Getting a job as a coach in the National Basketball Association is a lot like trying to land a part in Hollywood, Bullets General Manager Bob Ferry says. "You have to impress that one right person at just the right time, and if you can do that, nothing else really matters. You don't even have to be that good a coach."

Ferry has had a hand in hiring three coaches for the Bullets--K.C. Jones, Dick Motta and Gene Shue--all successful, yet as different as a slam dunk and a three-point shot.

"Hiring coaches is a lot like drafting players," adds Ferry. "It all comes down to what you feel in your stomach. You just hope you get the right feeling."

There are expected to be a number of coaching changes before the start of next season.

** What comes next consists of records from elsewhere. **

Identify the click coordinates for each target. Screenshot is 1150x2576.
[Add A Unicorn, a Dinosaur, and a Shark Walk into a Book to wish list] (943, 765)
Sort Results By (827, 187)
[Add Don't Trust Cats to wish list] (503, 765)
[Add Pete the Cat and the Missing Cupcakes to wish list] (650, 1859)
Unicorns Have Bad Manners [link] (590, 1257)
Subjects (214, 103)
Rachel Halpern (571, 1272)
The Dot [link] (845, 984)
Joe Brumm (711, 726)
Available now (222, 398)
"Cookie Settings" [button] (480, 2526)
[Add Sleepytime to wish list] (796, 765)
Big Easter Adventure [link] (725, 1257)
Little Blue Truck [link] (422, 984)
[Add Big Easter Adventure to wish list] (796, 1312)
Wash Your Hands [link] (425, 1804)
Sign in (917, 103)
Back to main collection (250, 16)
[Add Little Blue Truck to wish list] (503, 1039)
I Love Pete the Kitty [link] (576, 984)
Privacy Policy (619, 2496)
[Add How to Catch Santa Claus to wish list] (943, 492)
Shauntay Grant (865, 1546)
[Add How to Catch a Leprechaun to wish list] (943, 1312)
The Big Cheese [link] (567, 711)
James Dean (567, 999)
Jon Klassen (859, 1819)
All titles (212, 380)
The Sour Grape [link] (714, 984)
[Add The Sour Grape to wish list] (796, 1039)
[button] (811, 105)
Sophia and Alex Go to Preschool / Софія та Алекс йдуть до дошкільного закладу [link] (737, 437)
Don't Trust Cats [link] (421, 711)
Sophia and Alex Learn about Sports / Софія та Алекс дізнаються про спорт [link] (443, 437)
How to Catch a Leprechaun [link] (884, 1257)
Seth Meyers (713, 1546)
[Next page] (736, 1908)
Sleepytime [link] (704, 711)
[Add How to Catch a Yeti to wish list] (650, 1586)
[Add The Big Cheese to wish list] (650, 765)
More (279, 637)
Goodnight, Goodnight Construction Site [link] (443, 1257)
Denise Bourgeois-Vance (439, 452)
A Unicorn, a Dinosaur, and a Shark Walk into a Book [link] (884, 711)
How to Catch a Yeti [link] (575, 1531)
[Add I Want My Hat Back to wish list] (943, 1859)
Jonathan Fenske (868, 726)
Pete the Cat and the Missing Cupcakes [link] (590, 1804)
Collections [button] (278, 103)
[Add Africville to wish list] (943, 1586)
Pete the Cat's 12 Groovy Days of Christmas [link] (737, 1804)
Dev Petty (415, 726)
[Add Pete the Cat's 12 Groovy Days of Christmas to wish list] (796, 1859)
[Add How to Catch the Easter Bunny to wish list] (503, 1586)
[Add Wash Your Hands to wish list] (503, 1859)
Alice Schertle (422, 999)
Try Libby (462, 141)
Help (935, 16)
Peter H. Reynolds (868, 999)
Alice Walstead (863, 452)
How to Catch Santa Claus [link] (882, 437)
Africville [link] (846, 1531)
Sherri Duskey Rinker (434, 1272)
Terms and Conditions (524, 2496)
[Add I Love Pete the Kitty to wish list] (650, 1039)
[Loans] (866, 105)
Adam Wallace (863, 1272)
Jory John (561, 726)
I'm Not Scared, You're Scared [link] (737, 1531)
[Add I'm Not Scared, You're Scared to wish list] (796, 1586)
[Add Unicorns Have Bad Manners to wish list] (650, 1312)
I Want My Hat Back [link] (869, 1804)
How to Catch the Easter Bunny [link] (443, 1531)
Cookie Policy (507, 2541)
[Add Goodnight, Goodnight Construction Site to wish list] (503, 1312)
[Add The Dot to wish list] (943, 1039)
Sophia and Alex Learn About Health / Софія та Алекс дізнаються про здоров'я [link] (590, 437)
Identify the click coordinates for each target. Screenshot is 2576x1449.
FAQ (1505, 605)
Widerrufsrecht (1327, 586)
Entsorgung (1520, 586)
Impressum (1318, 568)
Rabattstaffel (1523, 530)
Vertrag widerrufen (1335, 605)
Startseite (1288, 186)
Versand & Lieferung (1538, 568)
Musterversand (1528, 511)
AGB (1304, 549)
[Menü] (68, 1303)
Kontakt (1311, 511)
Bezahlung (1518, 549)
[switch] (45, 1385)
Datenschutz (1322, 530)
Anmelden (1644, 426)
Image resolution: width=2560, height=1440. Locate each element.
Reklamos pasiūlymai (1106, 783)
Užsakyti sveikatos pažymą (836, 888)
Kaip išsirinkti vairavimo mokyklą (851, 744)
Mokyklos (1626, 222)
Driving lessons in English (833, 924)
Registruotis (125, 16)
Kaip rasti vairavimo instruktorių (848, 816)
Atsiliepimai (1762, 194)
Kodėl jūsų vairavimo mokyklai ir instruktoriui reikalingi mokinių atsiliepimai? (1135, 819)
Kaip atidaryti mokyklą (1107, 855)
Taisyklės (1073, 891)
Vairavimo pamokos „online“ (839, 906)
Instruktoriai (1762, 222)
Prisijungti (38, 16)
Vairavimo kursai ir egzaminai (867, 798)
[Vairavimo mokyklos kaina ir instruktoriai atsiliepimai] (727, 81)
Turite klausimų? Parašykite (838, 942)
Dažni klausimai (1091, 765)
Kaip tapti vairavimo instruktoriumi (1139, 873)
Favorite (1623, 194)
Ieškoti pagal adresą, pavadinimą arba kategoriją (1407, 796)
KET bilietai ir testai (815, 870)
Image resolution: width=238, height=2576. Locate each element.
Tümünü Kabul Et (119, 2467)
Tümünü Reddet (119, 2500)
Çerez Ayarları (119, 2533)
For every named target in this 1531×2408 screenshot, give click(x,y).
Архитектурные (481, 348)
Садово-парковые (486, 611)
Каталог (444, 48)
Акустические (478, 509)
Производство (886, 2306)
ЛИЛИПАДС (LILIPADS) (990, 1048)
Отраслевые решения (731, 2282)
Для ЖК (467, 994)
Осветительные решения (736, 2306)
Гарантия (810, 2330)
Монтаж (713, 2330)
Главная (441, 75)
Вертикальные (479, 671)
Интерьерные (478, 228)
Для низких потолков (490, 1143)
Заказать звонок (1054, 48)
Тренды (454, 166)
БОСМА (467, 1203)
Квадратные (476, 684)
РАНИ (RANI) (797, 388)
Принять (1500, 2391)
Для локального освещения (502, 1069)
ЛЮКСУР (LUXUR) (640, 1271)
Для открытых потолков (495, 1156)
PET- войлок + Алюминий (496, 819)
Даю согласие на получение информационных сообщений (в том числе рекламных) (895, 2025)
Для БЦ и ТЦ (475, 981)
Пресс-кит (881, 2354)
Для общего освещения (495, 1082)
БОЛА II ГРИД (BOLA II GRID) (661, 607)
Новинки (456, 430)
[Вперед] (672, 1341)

Two coaches have already been fired and three have resigned.

The new coaches will come from basically four sources: head coaches with other NBA teams, NBA assistant coaches, college coaches or former players with no coaching experience. Statistics show that someone with prior NBA head coaching experience has the inside track.

Of the 23 head coaches this season, only Pat Riley of Los Angeles, Al Attles of Golden State, Del Harris of Houston, Billy Cunningham of Philadelphia, Paul Silas of San Diego and John MacLeod of Phoenix never previously was an NBA head coach.

When the season ended, Silas was fired, Attles retired and Harris resigned under pressure.

The way the system works, with the same coaches getting fired and rehired by other teams year after year, many talented young assistant coaches like Washington's Bernie Bickerstaff are on the outside, begging to get in.

"I'm ready to be a head coach," said Bickerstaff, 38. "I've paid my dues and I want a job, if it's the right one. So far all I've been doing is waiting. Not many people are calling."

Ferry thinks Bickerstaff is ready to be a head coach, "but there are a number of other people in the league like Bernie--qualified assistants wanting a head job. Men like Bucky Buckwalter of Portland, John Killilea of Milwaukee, Frank Hamlin of Kansas City and Bob Weiss of Dallas.

"Then there's another group of assistant coaches who were former head coaches, who want to get back into a head job, like Al Bianchi of Phoenix, K.C. Jones of Boston and Phil Johnson of Utah."

Bickerstaff is also black, and black head coaches are rare.

In the 36-year history of the NBA, there have been only 11 and eight of them were fired and not rehired. They are Earl Lloyd and Ray Scott of the Detroit Pistons, Elgin Baylor of the New Orleans (Utah) Jazz, Willis Reed of the New York Knicks, Satch Sanders of the Boston Celtics, Jones of the Bullets, Bob Hopkins of the SuperSonics and Silas.

Bill Russell and Lenny Wilkens are the only black coaches to have coached more than one NBA team.

The other black coach, Attles, retired to become general manager last week, after 13 seasons as the head coach at Golden State. And with the firing of Silas, Wilkens is the only black coach left.

"Seventy-five percent of the NBA is black, so, of course, we'd like to have more black coaches," said an NBA spokesman. "But we can't tell people who to hire or presume racism is the reason there aren't more black coaches."

Jones, who was fired after having a winning percentage of .630 in three seasons as the Bullets' coach, is tired of waiting and is contemplating going back to college coaching.

"I've been waiting eight years," he said. "It makes you wonder."

Statistics covering the past 10 seasons show that most proven NBA coaches can virtually always get another job.

Gene Shue of the Bullets, Cotton Fitzsimmons of the Kansas City Kings and Tom Nissalke of the Cleveland Cavaliers have all been head coaches with four NBA teams in that 10-year span, and Dick Motta of the Dallas Mavericks and Wilkens have coached three teams.

"That's the nature of the game," said Ferry.

"I really believe that when you make a decision on a coach, you want to know what you're getting and that's the big reason you go with a proven head coach. You don't want to gamble on what you might get.

"I think knowing personnel and how to handle the professional athlete is more important than strategy. And it was on that basis we hired Motta and Shue. At the times, they were the right people for our personnel . . .

"With Gene," Ferry said, "the team had reached its peak and, because of its age, you could see a transition coming. I could see some rough times ahead and I didn't want to have to evaluate if a coach could coach while I was trying to see which players could play."

Larry Fleisher, head of the NBA players association, thinks it's time the owners quit recycling coaches.

"It's a sickness that pervades the industry," he said. "Teams feel they have to make changes, but they still only hire a guy with NBA coaching experience, so the same guys keep getting hired and fired and rehired. It's like chasing your own tail.